Fog user's hostname in the Message-ID

oxzi commented 6 years ago

The Message-ID-field of an outgoing email contains the user's hostname, set by the email client. This hostname can reveal both the hostname (obvious) and furthermore the network's domain name. For example this field says if I am currently at home, at work, at the university and so on.

This PR intends to replaces the hostname part with the server's FQDN.

r-raymond commented 6 years ago

Awesome, thanks for the PR!

tokudan commented 6 years ago

The Message-ID is supposed to be globally unique (https://tools.ietf.org/html/rfc5322#section-3.6.4). that's probably no longer guaranteed to be if modified this way and thus violates RFC. Also modifiying the Message-ID is supposed to only happen if the message itself changes. This can actually confuse clients that assume that the message is sent with the same ID that it is stored e.g. in the Sent folder. I assume this will break Outlook, that has a feature to delete "recalled" messages. I'm not sure how exactly this works, but I guess Outlook sends another e-mail telling the receiving client to please delete the email with the ID xyz. Which obviously will be unable to identify the message due to the changed ID. For mutt this could throw off threading and duplicate messages.

Please make this optional.

r-raymond commented 6 years ago

I was not aware of this problem, thanks for pointing this out. If it messes with mutt it definitely will be optional (I use mutt :)) Is there a way to remove the sensitive information without losing the Message IDs?

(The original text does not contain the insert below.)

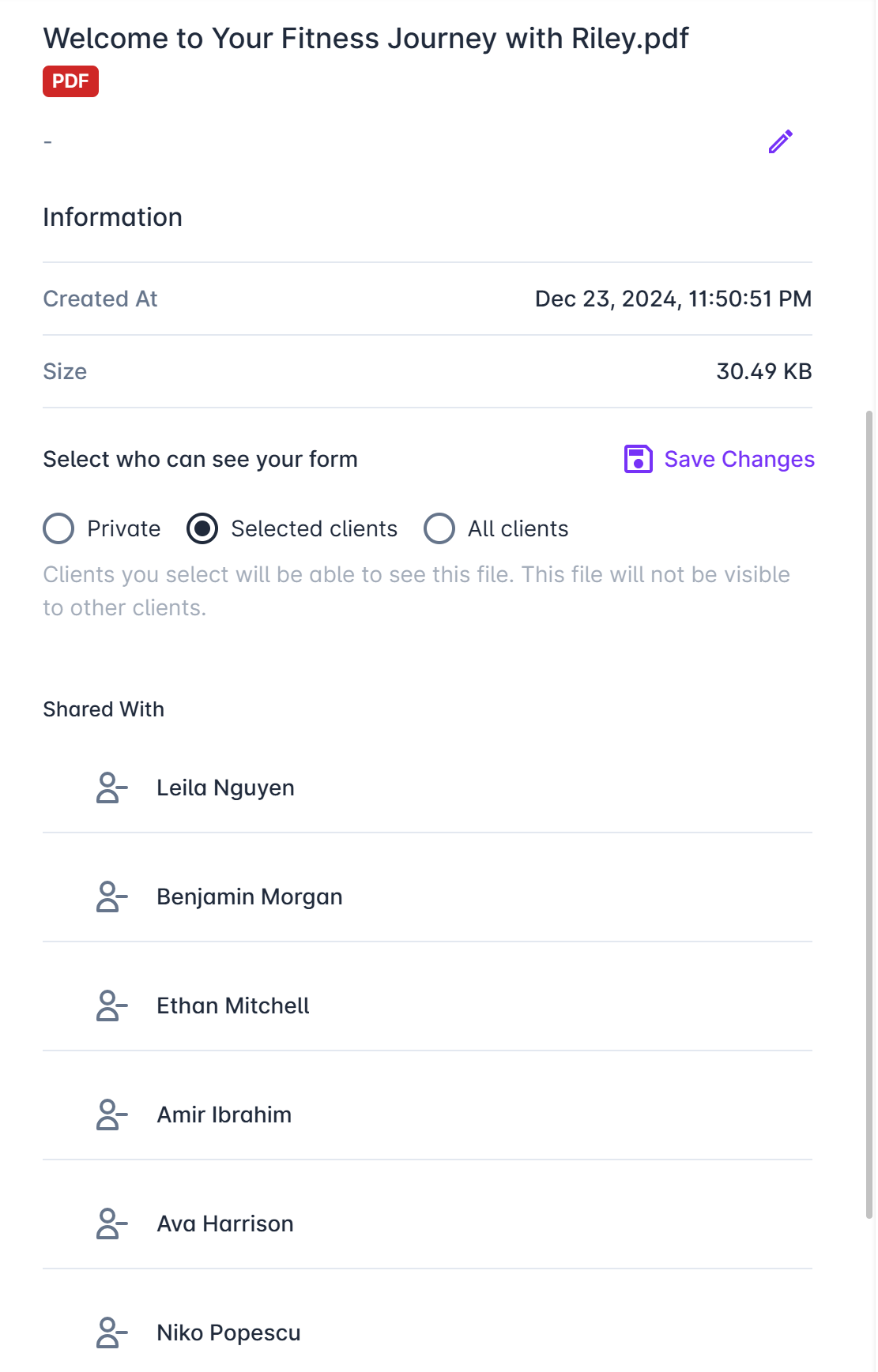Click the Benjamin Morgan name entry
The image size is (878, 1372).
[250, 896]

oxzi commented 6 years ago

@tokudan Thanks for addressing the issue regarding the uniqueness of the Message-ID. I was aware of this topic but would not really address this as a problem, because Simple Nixos Mailserver addresses smaller installation and each mail client generates a (hopefully) unique id by itself. I wouldn't fear any collisions. Furthermore one can not guarantee that not two different clients will not generate the same Message-Id, including the hostname-part.

However, it is the first time hearing about the problems with a changed Message-ID. As far as I knew other mail provides are also changing the hostname part and I was not aware that this can cause problems. Do you have any sources/bug reports regarding changed Message-IDs? Btw, I am using Claws Mail with this PR deployed without any problems.

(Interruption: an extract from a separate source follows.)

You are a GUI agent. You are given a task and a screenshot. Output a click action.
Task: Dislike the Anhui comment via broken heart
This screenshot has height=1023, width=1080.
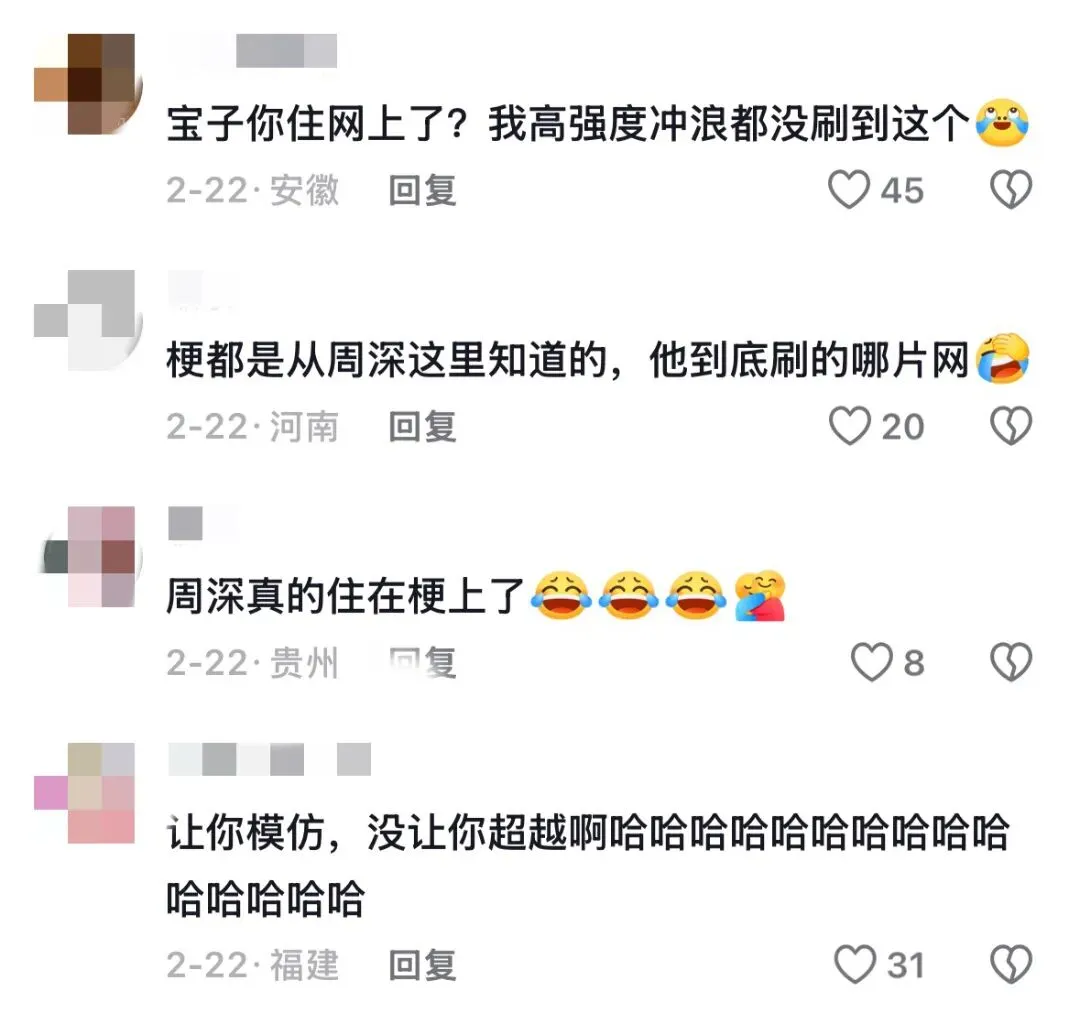pos(1010,189)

@r-raymond It seems like the Travis build has timed out. Can you manually restart them?

tokudan commented 6 years ago

Best solution is obviously to get a decent client like mutt (which can set "hostname" in its config to generate the ID). ;) Next if the Message ID leakes data and it's important to take care of that: just delete the ID. The first MTA that sees it (which should be postfix), should generate a new compliant message id. This should be tested first, of course. I'm not sure when the header would be removed in the process and the check for the message id happens.

Just to be clear: The downsides of messing with the message id will mostly show in edge-cases. Having this as an option to increase privacy at the cost of having some bad edge-cases is ok for me. But because it is violating RFC it should be an option. Example for mutt where the message id needs to match the sending message id: http://promberger.info/linux/2008/03/31/mutt-delete-duplicate-e-mail-messages/ http://www.mutt.org/doc/manual/#duplicate-threads

The following postfix options might be relevant: http://www.postfix.org/postconf.5.html#always_add_missing_headers http://www.postfix.org/postconf.5.html#local_header_rewrite_clients

[Edit: removed a stupid comment, sorry]

r-raymond commented 6 years ago

@geistesk The tests are failing right now,since I've transitioned them to Nixos 18.03. I'll try to get them working again before I merge any PRs, so we have a few days :)

phdoerfler commented 6 years ago

Yay a PR! Awesome!

However I'm with @tokudan here. I love privacy but the message ID is quite relevant. In addition of violating the RFC (!) a number of mail clients such as Outlook or Apple Mail group mails together that form a conversation,, rspamd also uses the message ID to memorise what mail was already classified. Changing it on the server risks your spam service classify it twice if you change it at the wrong point in time. Speaking of spam: spamassasin also factors in having an RFC-conformant message ID. To sum this up, messing with the message ID is not a good idea and if you don't know what you're doing (I certainly don't) it may cause more problems than that little bit of privacy it may give. I mean yes, I see the point of someone being able to tell if you were at university or work or some other place, but really, who cares if there's your hostname in there? It's not even wrong. And it depends on the mail client you are using anyway.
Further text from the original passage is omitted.